The neurogenic bladder is well described in multiple sclerosis (MS). Bladder dysfunction increases risk of urinary tract infections (UTI) which can be recurrent and disabling. Moreover, infection may play a role in disease pathogenesis. We aimed to quantify this burden specifically; frequency of emergency department (ED) attendances and predictive factors for hospital admission.
Data from electronic health records (EHR) of MSers was extracted to create ‘BartsMS Database’. Through this and using information from EHRs we analysed ED visits and hospital admissions over 6 years. Further data calculated cost of UTI admissions. Data was analysed using univariate analysis.
991 MSers were encoded within the database. There were 690 ED attendances within this cohort with bladder dysfunction the commonest cause (240/690, 35%). 73% (175/240) of these required admission. 70% (168/240) had UTIs and 16% (38/240) had blocked urinary catheters. MSers with progressive disease and urinary catheters were most likely to be admitted for UTI (84%, 147/175 and 70%, 123/175 respectively) and had significantly longer admissions than patient with UTIs and other chronic diseases (mean 7.7 days MS vs 3.2 dementia vs 2.9 diabetes p<0.05). Annual cost of UTIs in MS was £700,000.

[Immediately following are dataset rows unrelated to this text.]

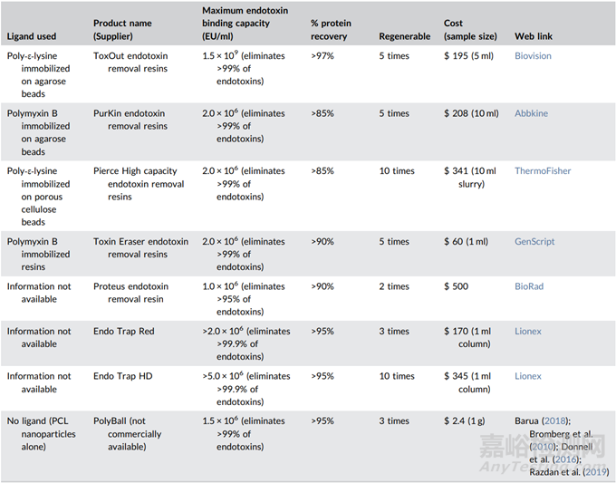Screen dimensions: 616x483
Task: Open the Barua 2018 citation year link
Action: [558, 420]
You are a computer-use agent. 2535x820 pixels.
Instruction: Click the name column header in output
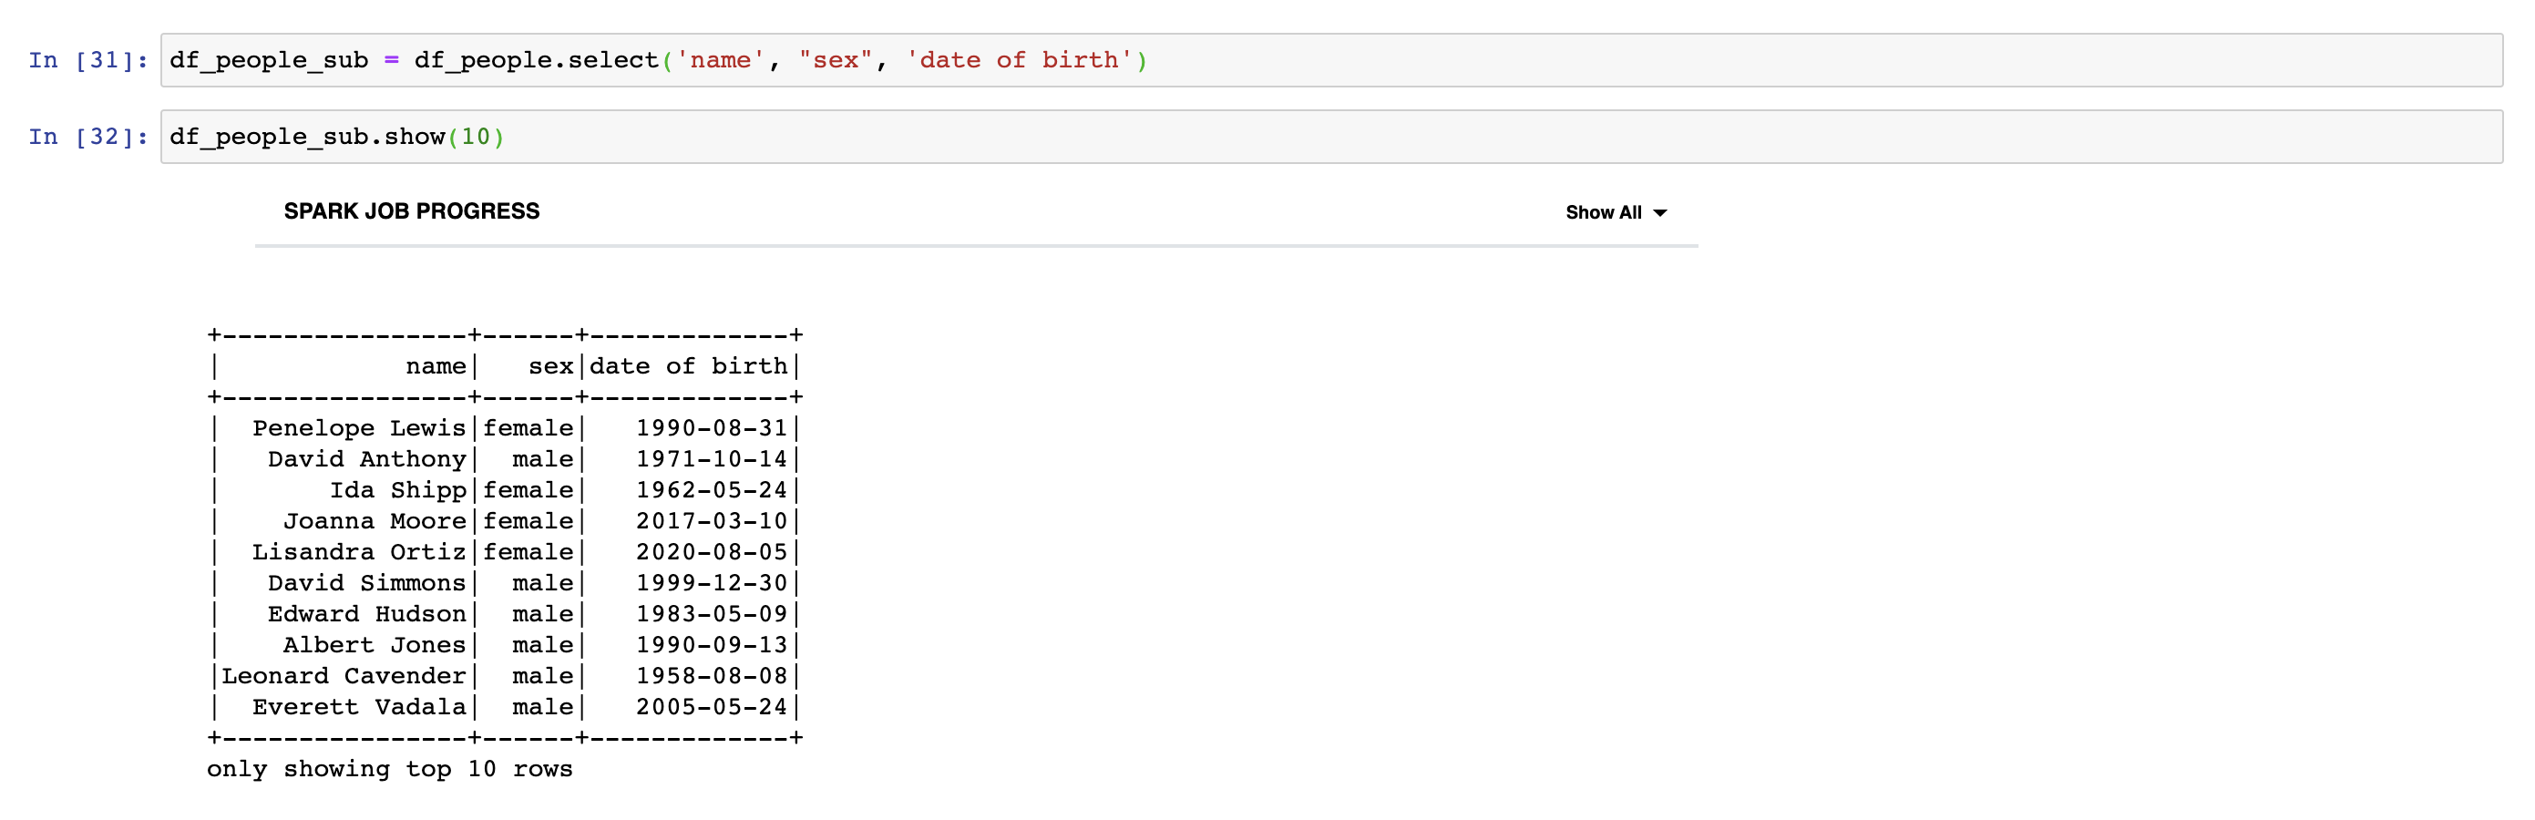pos(436,366)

This data demonstrates an unmet need within a local MS community. The individual and economic burden is significant. If concurrent infection plays a role in disease pathogenesis, the untreated UTI is a missed opportunity for disease modification. MSers with indwelling catheters are most vulnerable. Research into an innovation to prevent catheter associated UTIs is underway within our group.